#### [Text]
__________________________________________________

← Quora archive  ·  2011 Nov 07, 2011 04:26 PM PST

Question

Is everyone's experience of color the same?

Answer

Most answers here seem to be about the neuroscience and psychology of color perception and measurable behavioral differences (across gender or language for instance).

This is not the question as it is framed in the philosophy of mind.

To be more precise, the inverted spectrum thought experiment has no relation to neuroscience or psychology. It is a metaphysical question about whether subjective experience is ontologically distinct from the physical correlates of that experiences.

Think of it this way: two people, A and B, both look at blue and red objects and identify them the same way -- as blue and red. This does not prove that their subjective experience is the same.

They merely have the same input/output behavior (or, if you stick 'em in an MRI machine, the same observable correlate of internal state which is not the same as internal state as-experienced-by-subject). A may actually be subjectively perceiving what he is calling "blue" the way the other person perceives "red" and vice versa. Their answers and fMRI patterns match because they've learned different names for their different subjective perceptions of the same object, triggering roughly the same neural firing patterns. A's name for his "red" perception is "blue." B's name for his blue perception is "blue." It's a double negative kind of logic.

  • A: (object X+fMRI pattern X)("blue" subjective perception)(blue perception is mapped to word "red"): "This is red"
  • B: (object X+fMRI pattern X)("red" subjective perception)(red perception is mapped to word "red"): "This is red."

Yes, this sounds complicated, but is not really. It depends on whether or not you consider "what it feels like" to be ontologically separate from the electrical signals shooting around etc.

The reason this is not a neuroscience question is that there is no way for you to get inside my head and see what "blue" feels like to me. You can talk to me, you can shove all sorts of instruments into my head, you can do anything from the outside. But you cannot experience what it feels like for me to be me.

This "what it feels like to me" abstraction is often called a quale (singular of qualia). Some people think qualia are nonsense, others think they are the most real things there are. In fact the only things. The only difference between a robot with a light sensor that can detect and compute with "blue" and me is that there seem to be blue qualia going on inside my head. There is no reason to suspect that there are blue qualia for the robot, because there is no reason to suspect that the robot even has an "I."

__________________________________________________

#### [Extracted data]

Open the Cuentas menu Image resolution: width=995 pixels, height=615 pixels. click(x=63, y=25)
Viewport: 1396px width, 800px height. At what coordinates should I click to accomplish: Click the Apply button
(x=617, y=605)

__________________________________________________

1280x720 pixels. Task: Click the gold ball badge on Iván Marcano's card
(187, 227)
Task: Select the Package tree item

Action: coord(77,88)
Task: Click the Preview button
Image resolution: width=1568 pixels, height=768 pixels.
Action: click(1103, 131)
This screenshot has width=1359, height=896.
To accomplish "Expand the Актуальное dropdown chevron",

__________________________________________________

Summarize the text on color experience in two sentences.

#### [Problem solution]
The text argues that whether everyone experiences color the same way is, in the philosophy of mind, a metaphysical question rather than a neuroscience or psychology question, because two people who name colors alike and show the same fMRI patterns could still perceive those colors inversely. Since no one can get inside another person's head to feel what "blue" is like for them, the question depends on whether qualia, the "what it feels like" of experience, are ontologically separate from the physical signals in the brain.